I have wondered if this is what Jesus means when he says “Pray always”. I think it is one form of it.
Is that what is meant by ‘infused prayer’? Well, what is infused prayer? I think it is where the Holy Spirit pours into our own prayer an extra facility. It can be for a moment, a period or permanent. I think the Spirit has too much respect for us to force such a prayer on us out of the blue; it will only come to a heart that is inclined to pray, or trying to.
Of course all prayer, indeed all our activity, only comes because God our Creator is constantly enabling us, but we have free will, and every act of trying to pray, even if it seems empty, is part of our building up an inclination to receive the Spirit’s inspiration.
Bit by bit, almost without us knowing, like water dripping on a stone and smoothing it, the Spirit transforms our prayer life. What is gradually happening in the depth of our spirits, that deepest part of us where we have intercourse with the divine, is that an uninterrupted conversation is going on, which will rise up through our subconscious into our consciousness when it gets the chance.
It is part of what St Paul means when he says: “The Spirit too comes to help us in our weakness. For when we cannot choose words in order to pray properly, the Spirit himself expresses our plea in a way that could never be put into words, and God who knows everything in our hearts knows perfectly well what he means, and that the pleas of the saints expressed by the Spirit are according to the mind of God.” (Romans 8: 26-27)
There is a hidden, deep-down process of God meeting our small efforts and blessing them, to build within us the “cry of the Children of God” (see Romans 8: 16). We need to grow a lot in trust and peace before we experience ‘praying always’ more consciously. But let’s not get downhearted at how slow our progress seems.

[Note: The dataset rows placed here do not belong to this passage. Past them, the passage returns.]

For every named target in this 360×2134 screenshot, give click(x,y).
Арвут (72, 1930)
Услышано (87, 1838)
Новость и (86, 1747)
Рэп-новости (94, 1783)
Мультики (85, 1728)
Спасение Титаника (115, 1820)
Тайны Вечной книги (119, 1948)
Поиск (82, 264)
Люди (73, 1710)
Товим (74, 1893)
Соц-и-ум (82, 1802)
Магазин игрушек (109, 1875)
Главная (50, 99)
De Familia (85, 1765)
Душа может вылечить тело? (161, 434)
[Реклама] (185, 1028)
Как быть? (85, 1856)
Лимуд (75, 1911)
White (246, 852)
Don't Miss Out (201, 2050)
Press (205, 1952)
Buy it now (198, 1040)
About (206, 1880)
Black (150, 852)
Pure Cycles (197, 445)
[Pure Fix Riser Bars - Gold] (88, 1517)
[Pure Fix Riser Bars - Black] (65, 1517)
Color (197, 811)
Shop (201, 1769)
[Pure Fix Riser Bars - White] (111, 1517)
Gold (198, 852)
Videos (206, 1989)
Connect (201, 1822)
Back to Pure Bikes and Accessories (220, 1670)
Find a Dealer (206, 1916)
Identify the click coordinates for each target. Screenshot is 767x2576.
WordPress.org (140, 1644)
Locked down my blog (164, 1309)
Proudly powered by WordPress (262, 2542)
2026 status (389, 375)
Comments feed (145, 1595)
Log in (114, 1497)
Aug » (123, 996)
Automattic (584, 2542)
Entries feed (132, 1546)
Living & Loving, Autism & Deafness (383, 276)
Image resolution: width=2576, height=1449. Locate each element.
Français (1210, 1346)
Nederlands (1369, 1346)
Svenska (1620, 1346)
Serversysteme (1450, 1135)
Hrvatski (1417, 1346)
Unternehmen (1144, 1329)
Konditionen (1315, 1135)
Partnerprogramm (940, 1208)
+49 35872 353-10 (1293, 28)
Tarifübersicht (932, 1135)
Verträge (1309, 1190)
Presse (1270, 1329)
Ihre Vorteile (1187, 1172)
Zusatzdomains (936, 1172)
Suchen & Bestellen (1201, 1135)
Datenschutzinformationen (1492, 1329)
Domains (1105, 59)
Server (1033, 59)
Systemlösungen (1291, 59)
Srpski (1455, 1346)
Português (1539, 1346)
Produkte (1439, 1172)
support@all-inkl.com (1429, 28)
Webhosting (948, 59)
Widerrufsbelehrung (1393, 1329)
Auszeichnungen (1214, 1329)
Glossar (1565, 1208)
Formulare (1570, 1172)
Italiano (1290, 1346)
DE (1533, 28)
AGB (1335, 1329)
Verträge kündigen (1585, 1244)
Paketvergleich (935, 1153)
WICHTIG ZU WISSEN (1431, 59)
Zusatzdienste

We are children being educated by our Father and that takes years, but development is really happening. One of the good things about the term ‘infused prayer’ is that it stresses the activity of God rather than us. Getting anxious about our slowness is counterproductive, and ought to be confessed in the Sacrament of Reconciliation – We also need to confess that there are all sorts of hidden ways we obstruct God’s activity in our souls that we get comfortable about. Reconciliation is about asking for his light for the future as much as us shining a light on our past.